Fairfield County residents say they know what it is like to get kicked in the teeth — again and again.

In just the past two years, they have seen two major utilities walk away from a $9 billion project to build two new nuclear reactors at the V.C. Summer Nuclear Station in Jenkinsville, putting about 5,000 construction workers out of work — some from Fairfield.

Then in August, TV-maker Element Electronics said it will close its Winnsboro plant, costing more than 100 jobs — most, if not all, held by Fairfield residents — as a result of President Donald Trump’s recently imposed tariffs.

But the slow death of the county’s Fairfield Memorial Hospital has been one of the most painful closings to watch, some say.

“Those are always the worst,” said Fairfield County Council Chairman Billy Smith, whose friends have worked at the hospital and family members have been born there. “It weighs on you heavily.”

Fairfield Memorial will close later this year, leaving only a stand-alone satellite emergency room that will open in its place about a mile away.

The closing is part of a national trend of rural hospitals shutting their doors, leaving some of the country’s poorest residents to find health care elsewhere — the result of dwindling rural county populations and, in some cases, states rejecting federal Medicaid dollars.

Anticipating the hospital’s impending death, Fairfield officials have tried to preemptively act to head off a potential health care crisis in their rural county of less than 23,000 residents.

Leaders have beefed up the county’s ambulance system and given paramedics higher wages, comparable to nearby Richland and Lexington counties.
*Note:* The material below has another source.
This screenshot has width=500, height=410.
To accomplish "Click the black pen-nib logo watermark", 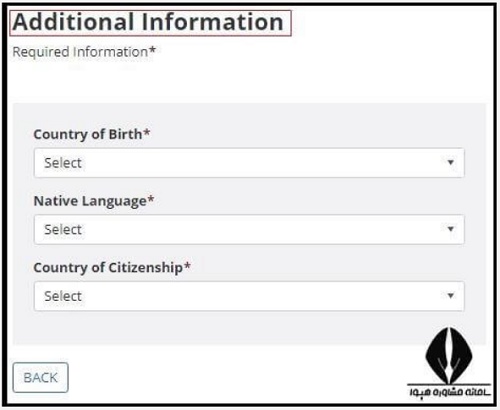I will point(449,355).
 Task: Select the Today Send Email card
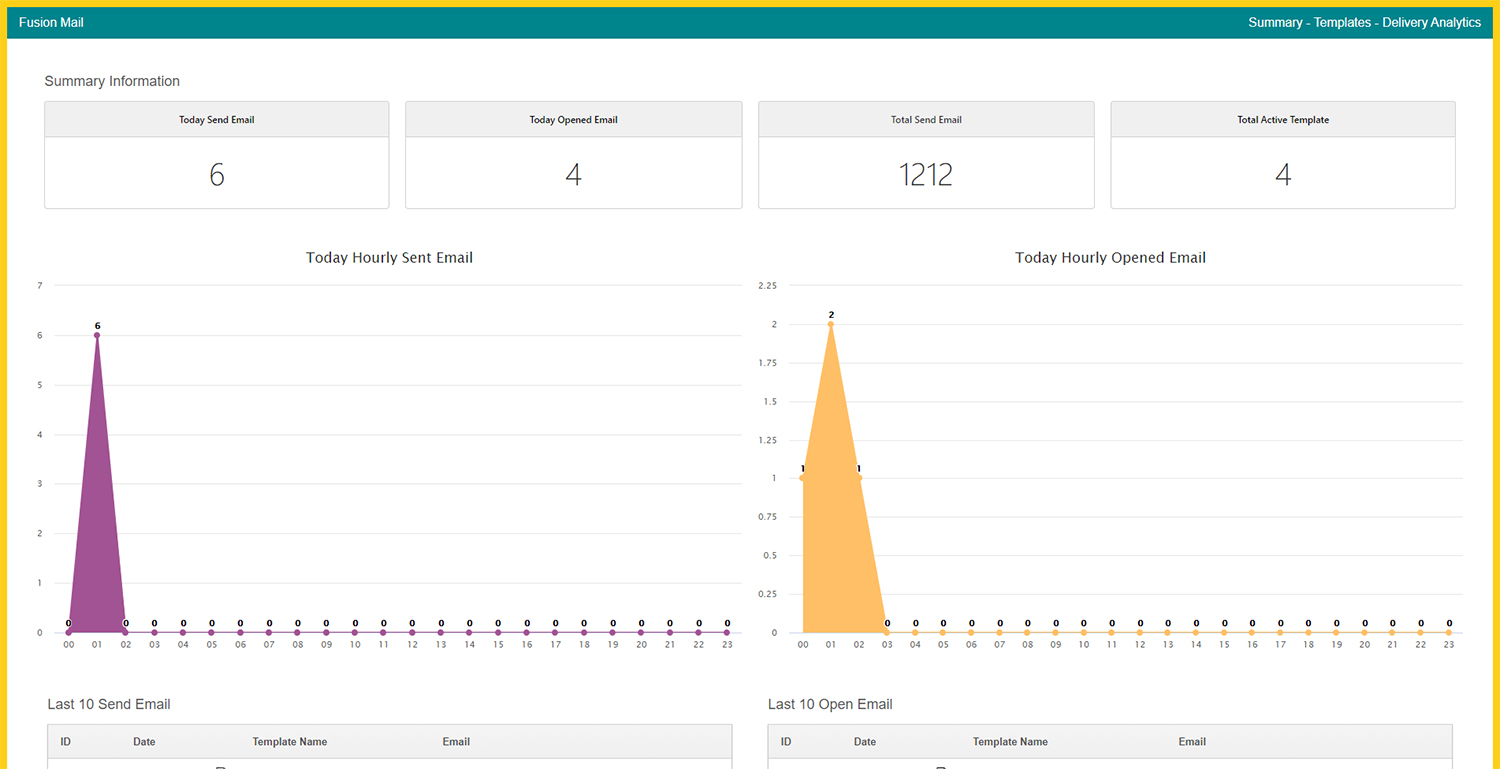[216, 155]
They are working to buy buildings on Fairfield Memorial’s property, leasing them back to physicians already working there.

County officials also are working to better market their public transit system. That system now takes about 14,000 Fairfield residents a year — many on Medicare, the federal health care program for older Americans, or Medicaid, the joint federal-state health care program for the poor or disabled — to doctors’ appointments in the Midlands, even Charleston.
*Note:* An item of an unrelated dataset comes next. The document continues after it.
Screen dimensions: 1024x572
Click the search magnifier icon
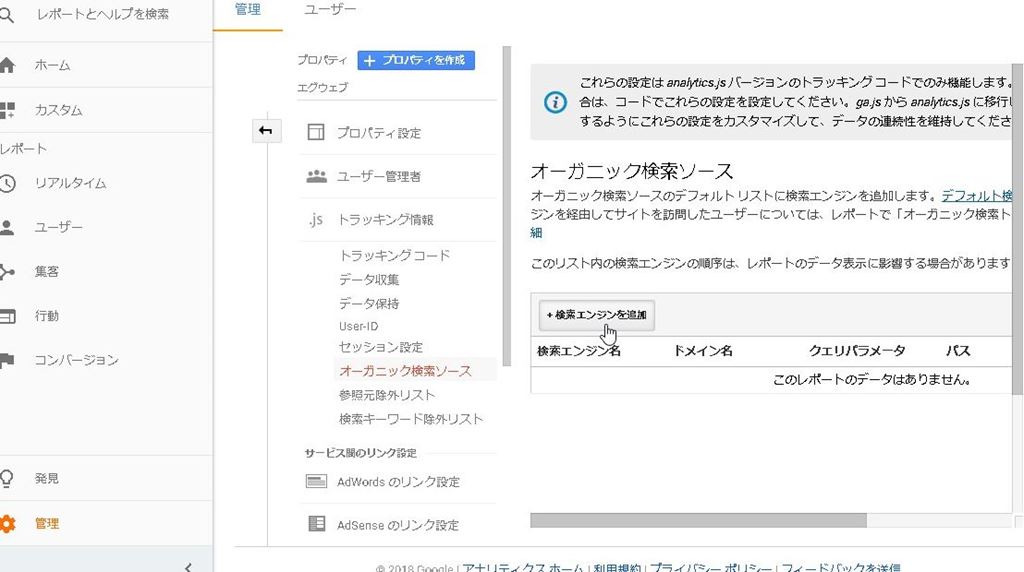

“If we couldn’t save the hospital, we were going to do everything to save health care,” said County Administrator Jason Taylor.

Part of a larger problem

Fairfield’s situation is not unique in South Carolina.

Three other rural S.C. hospitals have closed since 2010 in Bamberg, Barnwell and Marlboro counties.

In Bamberg, the county’s more than 14,300 residents lost their full-service hospital in 2012. They also lost 350 jobs, when Bamberg’s hospital merged with Barnwell’s hospital, which itself closed in 2016.

“Those were good-paying jobs,” said Bruce Watson, the city of Bamberg’s clerk-treasurer. “A lot of people had to move to look for jobs somewhere else.”

Today, the closest hospital for Bamberg’s residents is the Regional Medical Center in Orangeburg — a 30-minute ambulance ride away.

That drive could be shortened in January, when an emergency department opens in Denmark.

“The whole idea is if you get in a bad wreck, get bit by a copperhead or have a heart attack, now it will only take seven to 10 minutes to get all your emergency treatment,” said state Rep. Justin Bamberg, D-Bamberg. “It could save a life.”

In other areas of South Carolina, the trend has been for smaller hospitals to be swallowed up by larger ones, consolidating services into regional systems.

In 2015, Marlboro Park Hospital in Bennettsville was shuttered, as McLeod Health consolidated patients and services at Chesterfield General Hospital in Cheraw 20 minutes away.

That same year, the Wallace Thomson Hospital in Union was acquired by Spartanburg Regional Healthcare System when the Union Hospital District went bankrupt. The Spartanburg-based hospital committed to building a new medical center in Union, but ground has yet to be broken for that facility. Meanwhile, the Union hospital has continued to operate.

“It’s increasingly harder for smaller hospitals to make ends meet, so you see a lot of them partnering with larger hospitals,” said Graham Adams, head of the S.C. Office of Rural Health, a not-for-profit that works with the state to serve rural communities.

In 2014, state lawmakers created a $40 million hospital transformation fund to assist with those changes. The fund makes up to $4 million per project in one-time money available if a nonrural hospital makes at least a 10-year commitment to serving a rural area.

Columbia’s Providence Health, for instance, received $3.8 million to assist with the creation of the stand-alone emergency department in Fairfield that will open when Fairfield Memorial closes, according to the S.C. Department of Health and Human Services.

Health care economist Lynn Bailey of Columbia says rural hospitals were hurt by South Carolina’s decision not to expand Medicaid as part of the federal Affordable Care Act, a move that would have provided health care coverage for the mostly poorer residents the rural hospitals serve.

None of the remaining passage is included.